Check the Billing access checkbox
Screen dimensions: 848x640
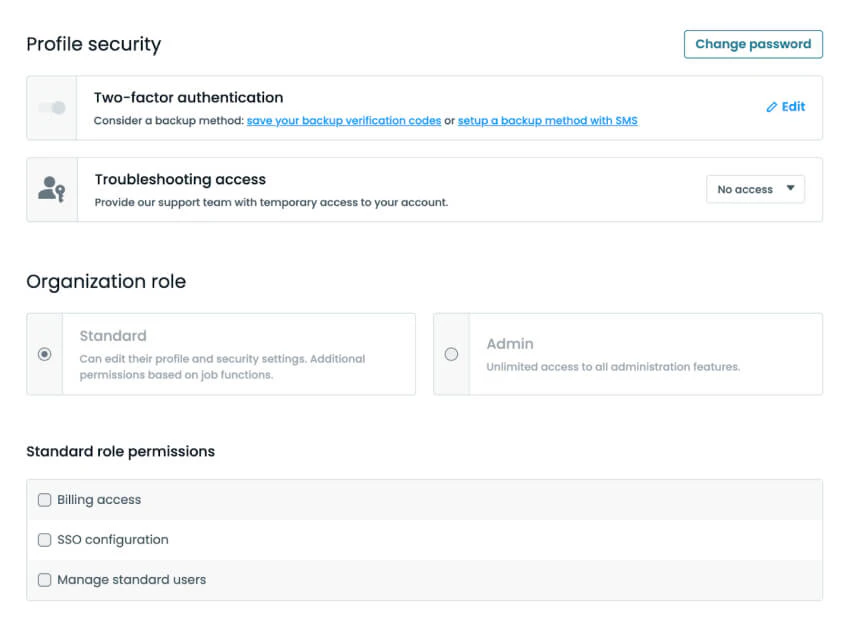pos(44,499)
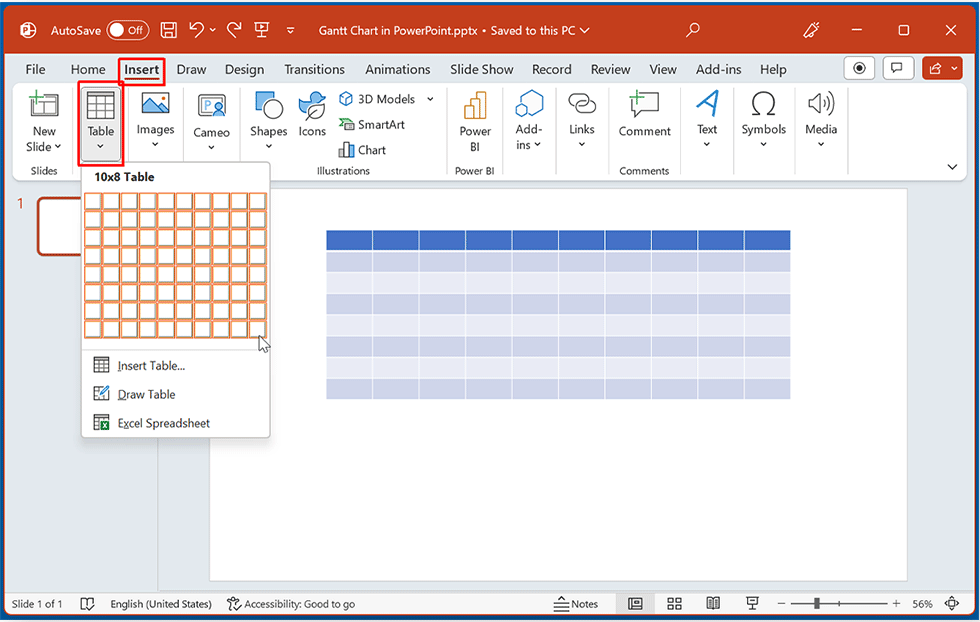
Task: Open the Design tab
Action: coord(244,69)
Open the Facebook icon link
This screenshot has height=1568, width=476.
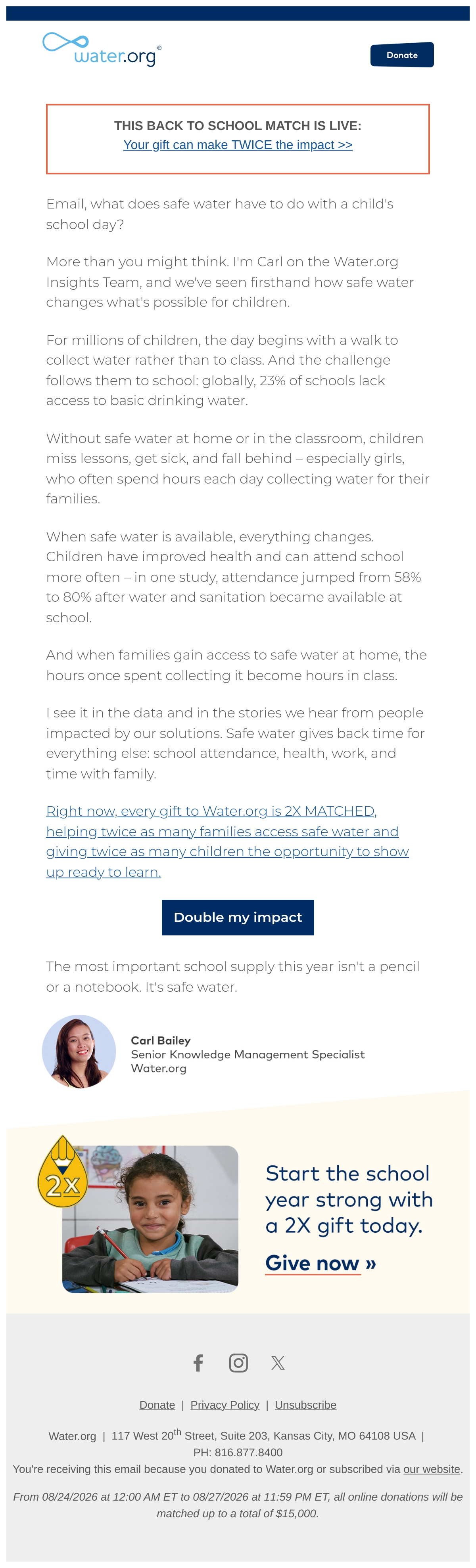point(198,1362)
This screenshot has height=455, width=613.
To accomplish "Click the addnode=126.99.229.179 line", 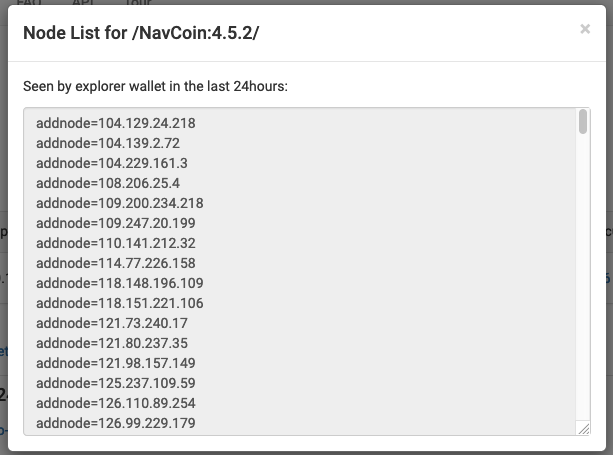I will [x=116, y=423].
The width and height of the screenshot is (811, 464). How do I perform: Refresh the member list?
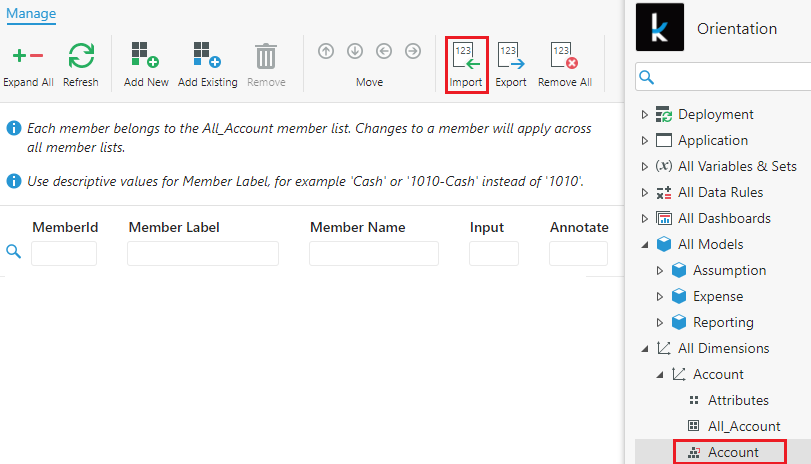81,56
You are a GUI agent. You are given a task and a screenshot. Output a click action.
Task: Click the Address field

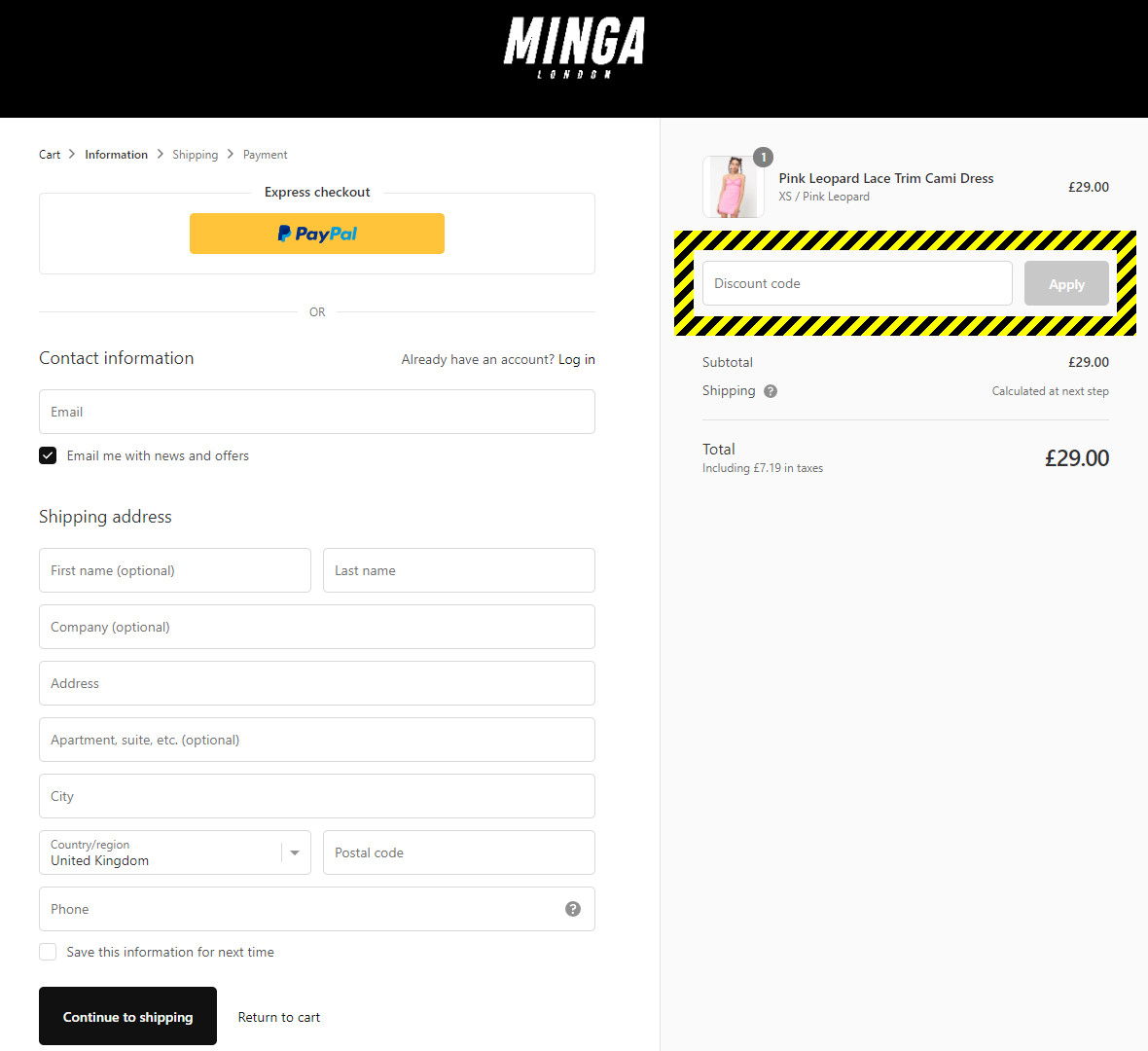coord(316,682)
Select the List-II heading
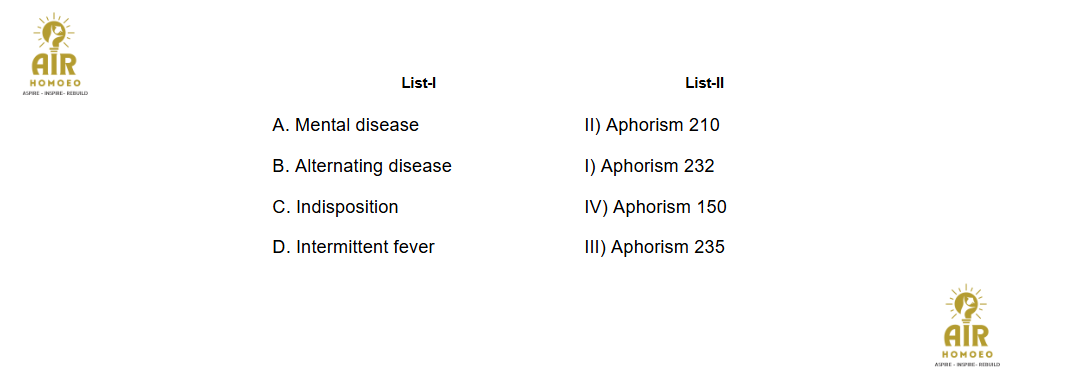 tap(704, 84)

.....

EXERCISE INSTRUCTIONS
Once the line containing "You are a GUI" is found, write it out exactly along with every line after it through the end of the listing, excluding pictures.

ANSWER TO THIS TASK
You are a GUI agent. You are given a task and a screenshot. Output a click action.
Task: Click the Address field

coord(316,682)
Select the List-II heading
 tap(704, 84)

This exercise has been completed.